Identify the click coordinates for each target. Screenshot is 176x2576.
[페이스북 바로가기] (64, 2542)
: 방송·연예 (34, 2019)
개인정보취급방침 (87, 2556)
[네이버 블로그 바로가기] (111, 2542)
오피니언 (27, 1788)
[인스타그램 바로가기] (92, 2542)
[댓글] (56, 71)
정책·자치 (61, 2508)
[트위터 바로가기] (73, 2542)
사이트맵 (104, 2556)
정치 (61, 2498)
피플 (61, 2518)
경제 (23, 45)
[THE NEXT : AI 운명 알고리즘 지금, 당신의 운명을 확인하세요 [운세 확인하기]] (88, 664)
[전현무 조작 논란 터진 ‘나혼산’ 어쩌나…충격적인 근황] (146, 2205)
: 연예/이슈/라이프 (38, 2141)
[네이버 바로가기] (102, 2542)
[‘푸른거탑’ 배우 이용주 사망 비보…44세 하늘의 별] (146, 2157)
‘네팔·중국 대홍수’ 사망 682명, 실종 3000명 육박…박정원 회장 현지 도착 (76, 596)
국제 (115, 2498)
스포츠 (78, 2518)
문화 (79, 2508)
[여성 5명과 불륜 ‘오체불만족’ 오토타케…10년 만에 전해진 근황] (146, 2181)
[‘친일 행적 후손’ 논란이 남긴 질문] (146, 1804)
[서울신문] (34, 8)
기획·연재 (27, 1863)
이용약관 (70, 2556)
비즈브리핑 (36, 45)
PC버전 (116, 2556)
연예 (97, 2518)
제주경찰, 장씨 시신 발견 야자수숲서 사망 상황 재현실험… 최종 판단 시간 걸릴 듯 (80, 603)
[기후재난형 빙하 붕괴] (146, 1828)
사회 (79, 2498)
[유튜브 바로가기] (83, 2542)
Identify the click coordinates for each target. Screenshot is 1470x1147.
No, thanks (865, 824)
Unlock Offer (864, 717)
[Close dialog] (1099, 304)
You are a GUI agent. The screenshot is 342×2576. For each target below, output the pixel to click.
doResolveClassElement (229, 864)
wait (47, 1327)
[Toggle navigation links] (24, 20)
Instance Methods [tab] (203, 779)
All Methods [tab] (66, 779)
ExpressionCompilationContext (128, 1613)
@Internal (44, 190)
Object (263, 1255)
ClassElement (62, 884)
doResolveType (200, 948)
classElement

######

_TASK REQUIREMENTS_
Up to and including the line with "wait (47, 1327)", repeat the entries exactly, beginning at their first line.

_RESULT FOR THIS EXERCISE_
Identify the click coordinates for each target. Screenshot is 176x2576.
[페이스북 바로가기] (64, 2542)
: 방송·연예 (34, 2019)
개인정보취급방침 (87, 2556)
[네이버 블로그 바로가기] (111, 2542)
오피니언 (27, 1788)
[인스타그램 바로가기] (92, 2542)
[댓글] (56, 71)
정책·자치 (61, 2508)
[트위터 바로가기] (73, 2542)
사이트맵 (104, 2556)
정치 (61, 2498)
피플 (61, 2518)
경제 (23, 45)
[THE NEXT : AI 운명 알고리즘 지금, 당신의 운명을 확인하세요 [운세 확인하기]] (88, 664)
[전현무 조작 논란 터진 ‘나혼산’ 어쩌나…충격적인 근황] (146, 2205)
: 연예/이슈/라이프 (38, 2141)
[네이버 바로가기] (102, 2542)
[‘푸른거탑’ 배우 이용주 사망 비보…44세 하늘의 별] (146, 2157)
‘네팔·중국 대홍수’ 사망 682명, 실종 3000명 육박…박정원 회장 현지 도착 (76, 596)
국제 (115, 2498)
스포츠 (78, 2518)
문화 (79, 2508)
[여성 5명과 불륜 ‘오체불만족’ 오토타케…10년 만에 전해진 근황] (146, 2181)
[‘친일 행적 후손’ 논란이 남긴 질문] (146, 1804)
[서울신문] (34, 8)
기획·연재 (27, 1863)
이용약관 (70, 2556)
비즈브리핑 (36, 45)
PC버전 (116, 2556)
연예 (97, 2518)
제주경찰, 장씨 시신 발견 야자수숲서 사망 상황 재현실험… 최종 판단 시간 걸릴 듯 (80, 603)
[기후재난형 빙하 붕괴] (146, 1828)
사회 (79, 2498)
[유튜브 바로가기] (83, 2542)
Identify the click coordinates for each target. Screenshot is 1470x1147.
No, thanks (865, 824)
Unlock Offer (864, 717)
[Close dialog] (1099, 304)
You are a GUI agent. The screenshot is 342×2576. For each target below, output the pixel to click.
doResolveClassElement (229, 864)
wait (47, 1327)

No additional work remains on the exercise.